Skip to content

Commit

Permalink
Browse files Browse the repository at this point in the history
BatchRendererGroup shader optimization for low-end platforms
This PR aims to optimize the BatchRendererGroup shader variant code, especially for low-end platforms such as Android. Specifically, I've been running with Quest 2 on my side. The PR mainly adds two optimizations. 

### Caching instanced property loads
This one attempts to fix the shader code-gen by caching some property loads. With BRG shader variants, we override material properties such as `_BaseColor` like this:
`#define _BaseColor  UNITY_ACCESS_DOTS_INSTANCED_PROP_WITH_DEFAULT(float4, _BaseColor)`

This macro is expanded to a function which is going to branch and either load the property directly from the material cbuffer, or run some ALU operations to compute a buffer address based on the current instanceID + property metadata. It then loads the property from this buffer. 

This computation is not free, and it seems that using for example `_BaseColor` multiple times in the shader will results in this function being run multiple times. It looks like the compiler is unable to optimize this case by itself. 

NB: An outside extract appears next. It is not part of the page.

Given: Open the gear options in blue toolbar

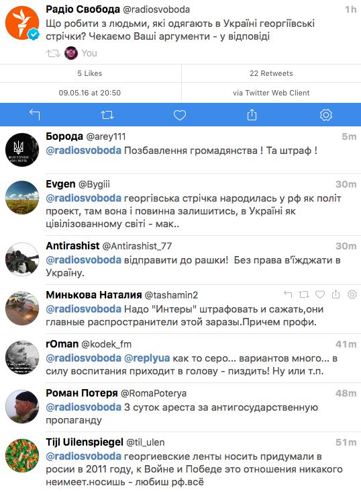Looking at the screenshot, I should pyautogui.click(x=326, y=115).
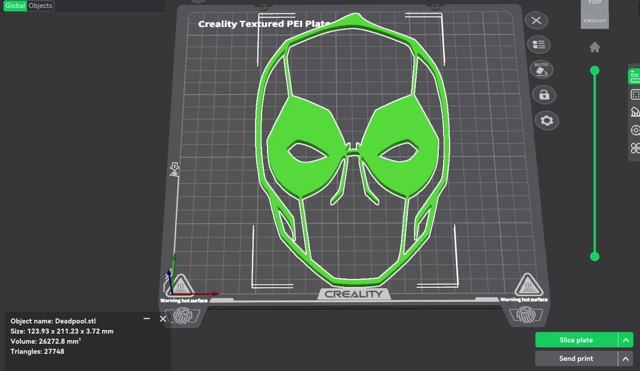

This PR tries to fix the problem by calling this function only once per property (if ever used) at the beginning of the shader, and then store the result in a static value. The macro is then defined directly as `#define _BaseColor MyStaticValue` so that there is no risk for the loading computation to be regenerated. 

This optimization improved GPU time by ~10% on Quest 2 with the URPLitProperties scene. FPS counter also went from 50 to 55 with this setup.

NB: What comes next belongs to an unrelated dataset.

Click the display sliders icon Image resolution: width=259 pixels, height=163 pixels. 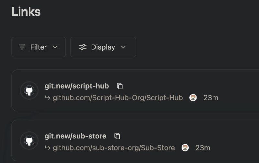tap(83, 47)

### Static branch for instanced property loads
The second optimization is about turning the dynamic branch in the instanced property loading code to a static branch when possible. Loading a property such as the `_BaseColor` can be done either from the material cbuffer, or from the big raw buffer. Selecting from where the data must be loaded is done dynamically by checking the metadata high-bit in the shader. 

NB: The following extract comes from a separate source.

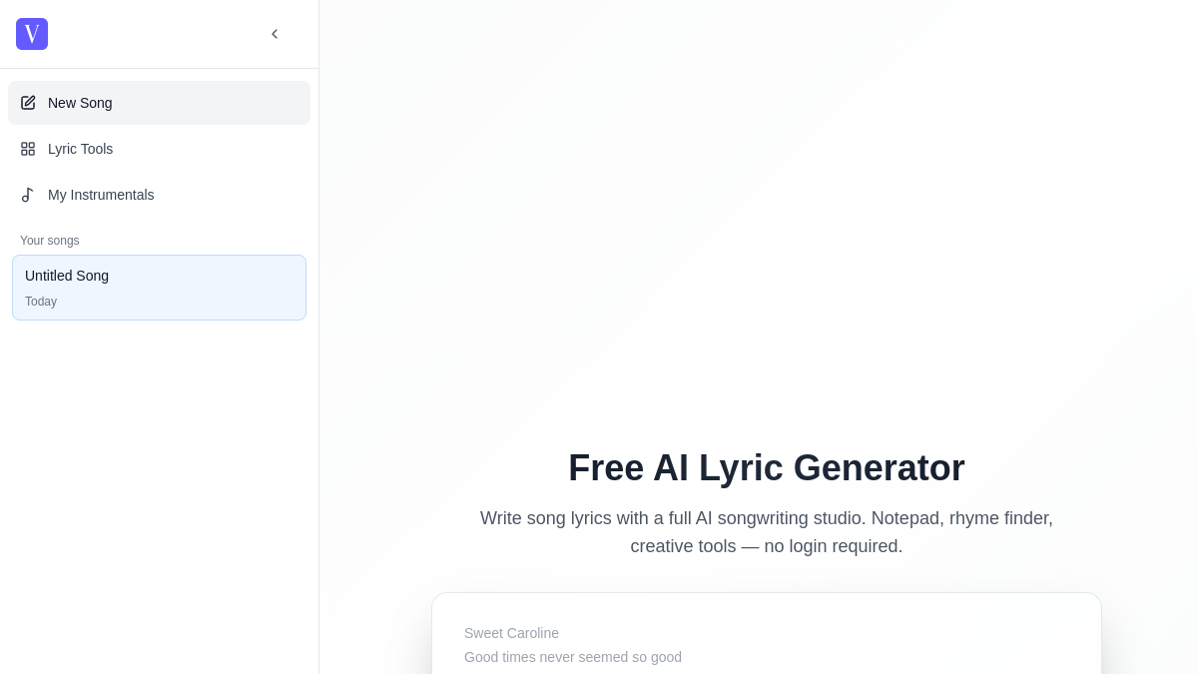Click blank right side of Untitled Song card
The image size is (1198, 674).
click(230, 288)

The cost of this branch has been negligible on high/mid-end platforms, but for low-end platforms it has a pretty big impact. The thing is that not all properties usually need to be instanced in the game. You might want to instantiate the `_BaseColor` but not the `_Smoothness` for example. It depends entirely on the game and this is something users need to be able to control so that they don't pay the cost of the expensive dynamic branch for a feature they do not use. 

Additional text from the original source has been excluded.